### AIM OF THE EXERCISE
Where does the word "panel" appear in the data? Copy every line that holds it.

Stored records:
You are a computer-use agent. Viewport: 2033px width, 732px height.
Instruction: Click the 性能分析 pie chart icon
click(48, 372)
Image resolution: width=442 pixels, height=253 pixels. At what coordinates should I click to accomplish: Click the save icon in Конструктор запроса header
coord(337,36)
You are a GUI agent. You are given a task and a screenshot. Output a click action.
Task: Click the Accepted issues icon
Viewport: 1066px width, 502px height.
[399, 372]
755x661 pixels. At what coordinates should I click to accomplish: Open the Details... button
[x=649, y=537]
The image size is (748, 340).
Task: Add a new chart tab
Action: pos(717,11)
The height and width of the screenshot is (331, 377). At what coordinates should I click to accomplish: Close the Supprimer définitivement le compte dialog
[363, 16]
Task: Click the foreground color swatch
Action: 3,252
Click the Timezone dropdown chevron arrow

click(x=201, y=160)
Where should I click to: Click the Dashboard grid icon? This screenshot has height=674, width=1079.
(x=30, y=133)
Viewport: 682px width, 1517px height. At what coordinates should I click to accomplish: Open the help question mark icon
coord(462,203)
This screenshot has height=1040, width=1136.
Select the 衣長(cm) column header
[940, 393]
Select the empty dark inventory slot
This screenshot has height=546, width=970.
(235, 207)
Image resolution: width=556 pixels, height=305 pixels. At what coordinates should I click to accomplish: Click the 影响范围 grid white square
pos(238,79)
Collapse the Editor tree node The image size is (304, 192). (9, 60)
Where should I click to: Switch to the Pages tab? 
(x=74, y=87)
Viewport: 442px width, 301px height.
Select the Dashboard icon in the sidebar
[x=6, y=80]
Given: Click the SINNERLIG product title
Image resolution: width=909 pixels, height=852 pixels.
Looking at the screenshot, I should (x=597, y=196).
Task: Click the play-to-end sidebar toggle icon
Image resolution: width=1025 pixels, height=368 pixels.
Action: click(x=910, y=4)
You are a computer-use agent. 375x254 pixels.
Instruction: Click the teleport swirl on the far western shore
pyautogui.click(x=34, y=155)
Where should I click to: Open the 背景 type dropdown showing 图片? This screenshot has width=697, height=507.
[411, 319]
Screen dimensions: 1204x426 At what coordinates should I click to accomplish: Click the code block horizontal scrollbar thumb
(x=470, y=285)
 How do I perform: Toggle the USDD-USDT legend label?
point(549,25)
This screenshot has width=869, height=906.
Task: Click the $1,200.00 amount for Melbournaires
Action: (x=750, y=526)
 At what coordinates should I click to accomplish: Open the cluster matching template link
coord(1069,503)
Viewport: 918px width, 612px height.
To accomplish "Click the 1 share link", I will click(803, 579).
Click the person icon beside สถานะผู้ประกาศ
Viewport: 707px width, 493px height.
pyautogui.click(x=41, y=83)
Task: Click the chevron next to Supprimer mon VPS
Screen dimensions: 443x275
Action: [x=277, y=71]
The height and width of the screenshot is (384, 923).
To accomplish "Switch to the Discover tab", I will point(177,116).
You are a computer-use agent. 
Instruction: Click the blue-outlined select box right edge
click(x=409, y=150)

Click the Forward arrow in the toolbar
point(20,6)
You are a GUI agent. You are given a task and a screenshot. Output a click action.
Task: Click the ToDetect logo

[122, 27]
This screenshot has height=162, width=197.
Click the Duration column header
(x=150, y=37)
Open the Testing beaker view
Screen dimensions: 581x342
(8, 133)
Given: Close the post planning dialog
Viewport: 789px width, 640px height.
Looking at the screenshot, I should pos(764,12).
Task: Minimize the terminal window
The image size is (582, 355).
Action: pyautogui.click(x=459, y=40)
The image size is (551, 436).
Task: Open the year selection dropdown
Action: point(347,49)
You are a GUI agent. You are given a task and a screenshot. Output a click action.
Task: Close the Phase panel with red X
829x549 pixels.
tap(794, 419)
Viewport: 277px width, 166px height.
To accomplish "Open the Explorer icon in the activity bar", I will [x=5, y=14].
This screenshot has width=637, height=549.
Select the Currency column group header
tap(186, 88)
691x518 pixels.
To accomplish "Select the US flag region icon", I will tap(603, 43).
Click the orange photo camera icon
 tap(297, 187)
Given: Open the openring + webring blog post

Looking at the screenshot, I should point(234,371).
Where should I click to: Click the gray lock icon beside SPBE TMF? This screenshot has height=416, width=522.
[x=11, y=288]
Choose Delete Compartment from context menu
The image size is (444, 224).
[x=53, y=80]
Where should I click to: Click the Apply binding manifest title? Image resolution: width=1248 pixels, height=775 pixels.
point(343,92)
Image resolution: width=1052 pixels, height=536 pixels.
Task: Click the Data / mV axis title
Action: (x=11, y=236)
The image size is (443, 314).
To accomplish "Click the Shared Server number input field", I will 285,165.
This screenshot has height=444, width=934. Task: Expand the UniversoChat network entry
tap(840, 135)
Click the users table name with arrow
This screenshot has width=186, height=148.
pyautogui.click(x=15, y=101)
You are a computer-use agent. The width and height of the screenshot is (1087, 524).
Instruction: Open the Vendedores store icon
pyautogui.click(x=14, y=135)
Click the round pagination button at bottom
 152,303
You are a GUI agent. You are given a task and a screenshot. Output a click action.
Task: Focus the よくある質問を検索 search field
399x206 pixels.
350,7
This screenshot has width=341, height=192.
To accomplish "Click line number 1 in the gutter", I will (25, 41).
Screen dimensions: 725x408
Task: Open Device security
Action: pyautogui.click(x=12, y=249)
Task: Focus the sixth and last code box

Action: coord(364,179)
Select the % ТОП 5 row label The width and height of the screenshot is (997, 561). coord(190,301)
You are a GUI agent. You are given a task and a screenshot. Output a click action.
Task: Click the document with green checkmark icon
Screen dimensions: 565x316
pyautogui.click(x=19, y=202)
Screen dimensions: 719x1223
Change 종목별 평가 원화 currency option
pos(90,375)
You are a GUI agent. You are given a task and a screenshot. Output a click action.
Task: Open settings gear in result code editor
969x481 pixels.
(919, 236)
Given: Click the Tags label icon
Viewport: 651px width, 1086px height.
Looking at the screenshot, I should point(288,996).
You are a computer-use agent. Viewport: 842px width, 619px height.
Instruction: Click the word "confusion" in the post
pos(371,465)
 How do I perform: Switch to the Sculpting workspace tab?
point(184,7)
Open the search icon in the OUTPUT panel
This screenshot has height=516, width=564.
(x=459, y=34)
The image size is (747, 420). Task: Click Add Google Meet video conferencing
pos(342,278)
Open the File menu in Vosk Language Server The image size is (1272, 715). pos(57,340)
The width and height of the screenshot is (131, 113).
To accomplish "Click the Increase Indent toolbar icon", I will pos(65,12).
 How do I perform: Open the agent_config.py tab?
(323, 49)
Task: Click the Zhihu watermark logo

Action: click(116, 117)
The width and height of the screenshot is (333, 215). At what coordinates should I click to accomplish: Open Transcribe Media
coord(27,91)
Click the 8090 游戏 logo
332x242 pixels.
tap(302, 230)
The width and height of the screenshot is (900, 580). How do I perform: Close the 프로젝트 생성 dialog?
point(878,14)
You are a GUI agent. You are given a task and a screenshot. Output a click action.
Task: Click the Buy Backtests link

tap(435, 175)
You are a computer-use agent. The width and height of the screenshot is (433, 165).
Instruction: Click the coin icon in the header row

### OUTPUT OF THE TASK
Task: Close the Phase panel with red X
Open the search icon in the OUTPUT panel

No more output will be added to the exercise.